– Ступай. Мы уж пуганы… Повсюду стояли, и у стенки тож.
Затрещали, заходили ходуном жерди плетня, что-то тяжело грянулось о землю, звякнуло железо. Гаша увидела фигуру человека, кравшегося вдоль плетня с автоматом в руках. В ватнике, ушанке и подшитых кожей валенках, перепоясанный широким ремнем, он отличался от мужского населения Горькой Воды разве что возрастом – не юн, не стар, не убог, не искалечен и при всем том – мужчина.
Вот он поравнялся с Гашей, вот замедлил движение, завертел головой.
Гаша испуганно присела на корточки, скрылась за прутьями плетня. Неужто заметит?
– Вставай! – услышала она голос. Гаша посмотрела наверх. Голова в ушанке набекрень ясно виднелась над плетнем на фоне светлеющего неба.
– Эх, баба! – сказала голова.
Гаша перекрестилась.
– Зачем ты тут? – она снова вздрогнула, услышав голос деда Серафима. Сильная рука приподняла ее за шиворот и поставила на ноги.
– Я уже видела их раньше, – едва слышно прошептала Гаша. – Шныряют повсюду…
Дед Серафим перекрестил грудь чуть ниже шеи.
– Я-то, дурень, надеялся, что минет нас чаша сия. Степь широка. Думал, пройдут мимо…
– Кто пройдет, Серафим Феофанович?
– Товарищи пройдут.
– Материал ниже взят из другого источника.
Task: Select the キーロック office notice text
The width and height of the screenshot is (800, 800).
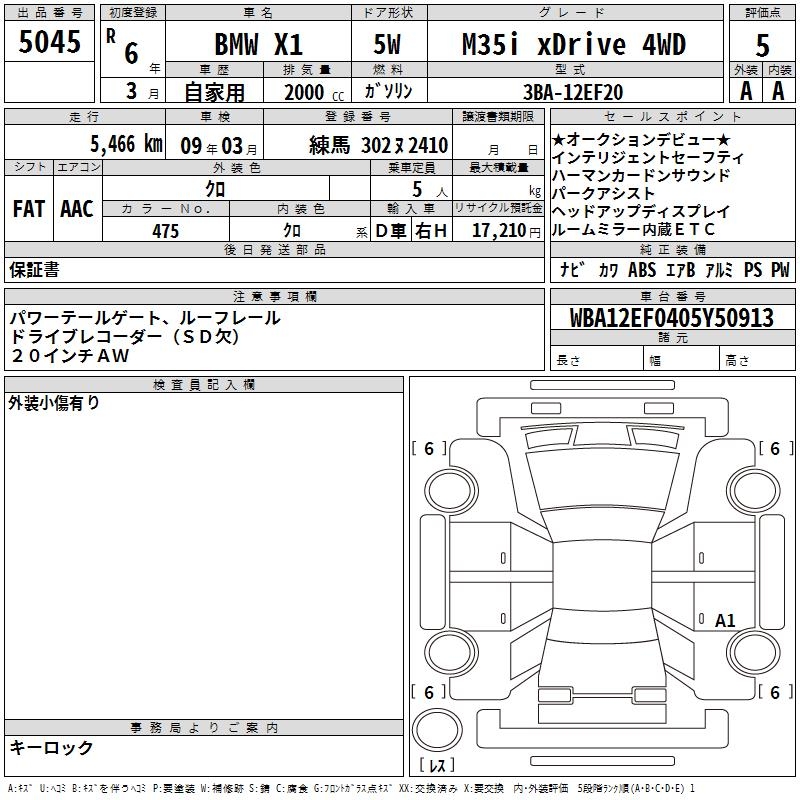Action: 51,747
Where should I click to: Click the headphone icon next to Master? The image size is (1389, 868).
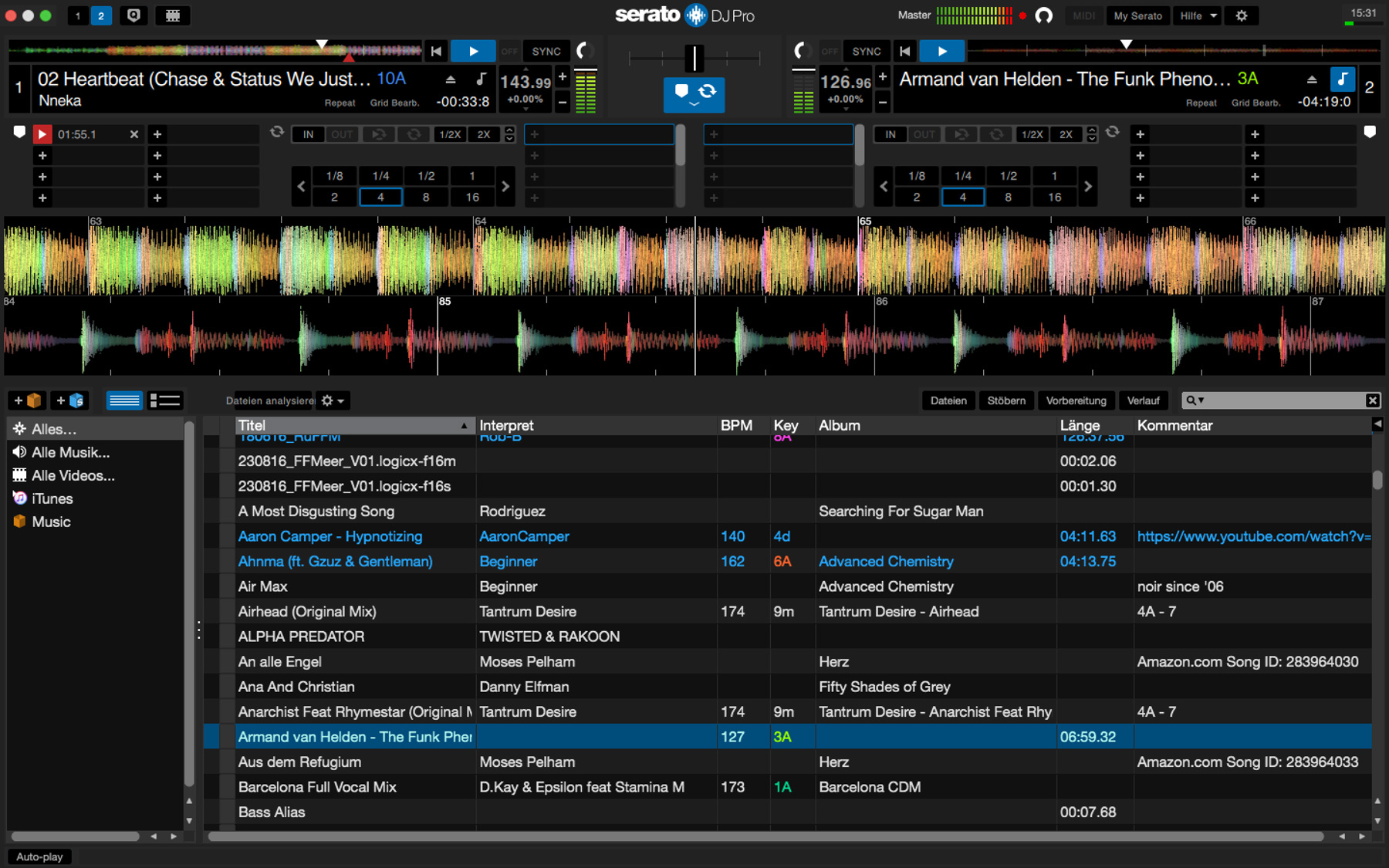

А они – вот они! Да со всей шантрапой, да с особистами на хвосте.
Дед Серафим тяжко вздыхал и ежился, видимо, выскочил на двор второпях. Тулуп натянул прямо на исподнее, валенки насунул на босу ногу. Теперь он стоял перед Гашей, спрятав руки в глубокие карманы тулупа. Там в овчинной глубине что-то тяжко позвякивало.
– Гранаты, – предупреждая Гашин вопрос, проговорил дед. – Дал мне гранат, разведчик.
– Станете взрывать, Серафим Феофанович?
Старик молчал.
– Дедуля? – она положила руки ему на грудь, всматриваясь в сумрак, стараясь различить его черты. От него пахло влажной овчиной, табаком и страхом.
– Ты знаешь ли, что такое штрафбат, детка? – проговорил он наконец.